At the same time, Automath allows a “shorthand” convention where, if we call a function with too few parameters, the resulting expression is a function of the remaining parameters needed. More precisely, Automath takes the peculiar convention of treating the parameters as a stack, and applying a function to a smaller list of arguments amounts to “popping” the stack. So if we had a function f(x,y,z), then we could construct a function g(x,y) by simply passing in z: g(x,y) = f(z).

In pseudocode, we would have

Expression call(Definition fun, Expression[] args) {
    // precondition: arity must not be less than number of arguments
    assert(arity(fun)<args.length)

    if (arity(fun) == args.length) {
        return new Term(fun, args);
    }
    else {
        Expression[arity(fun)] paddedParameters = new Expression[arity(fun)];
        int numberUnfixedParameters = arity(fun)-args.length
        
        // Copy over the first 'arity(fun)-args.length' named parameters
        for(int i=0; i<numberUnfixedParameters; i++)
            paddedParameters[i] = fun.arguments()[i];
        
        // Copy over the arguments passed in
        for(int i=0; i<args.length; i++)
            paddedParameters[i+numberUnfixedParameters] = args[i]
        
        return new Term(fun, paddedParameters);
    }
}

Paragraphs

This is the last thing we need to discuss before calling it a day: paragraphs. They form a crude module system for Automath. We can have them nested arbitrarily deep, we can re-open them later on, and we expect it to behave like a running linear list of lines.

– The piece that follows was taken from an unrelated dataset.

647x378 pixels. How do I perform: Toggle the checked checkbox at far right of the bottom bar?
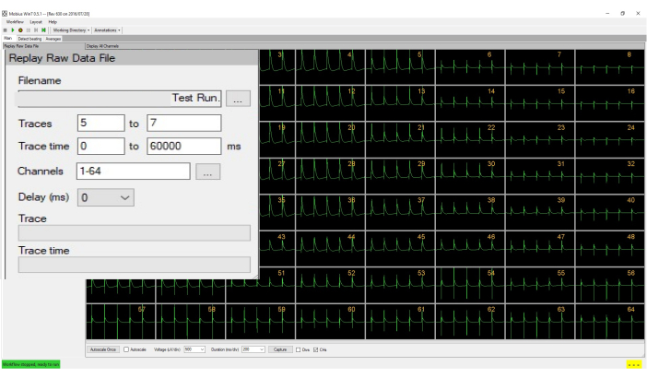316,350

Lets give some examples of how this would look.

  * l0
  * l1
+ p # open paragraph p
  * l2
  * l3
- p # close paragraph p
  * l4

This would amount to the following situation:

Paragraphs as a linked list

But to make things worse, we can re-open paragraphs that have been previously closed. For example:

  * l0
  * l1
+ p # open paragraph p
  * l2
  * l3
- p # close paragraph p
  * l4
  * l5
+* p # reopen paragraph p
  * l6
  * l7
- p # close paragraph p again
  * l8
  * l9

Or graphically, we’d have the following situation (with the paragraph linkage in red):

Paragraphs as a linked list

Paragraphs themselves form a linear list. When we have multiple paragraphs in a row, something like

+ p1
# ...
- p1
+ p2
# ...
- p2
+ p3
# ...
- p3
# etc.

We want to treat the paraph siblings p1, p2, etc., as all living in the same list or array. Why would this matter?

We’d like to keep track of all the subparagraphs contained within a given paragraph. That’s the real motivation for this feature. It makes tracking down a line or function or variable definition easier (or even possible).

Concluding Remarks

We reviewed the basic statement structure in Automath, which amounted to making definitions…or introducing parameters to be used in a definition. Then we examined the basic expressions admitted, namely, function calls, lambda abstractions, and applying a lambda abstraction to an expression.

Although the statement structure is fairly straightforward (after all, there was only one “type” of statement), the expressions were far more complicated. Implementation in a language not permitting inheritance or pointer casting (e.g., Go) may prove challenging.

The only piece of machinery left to examine is how Automath checks expressions for correctness, but this is remarkably simple type checking (is the function passed the correct argument? Is the definition coherent? Etc.). This is the subject for another topic of discussion, however.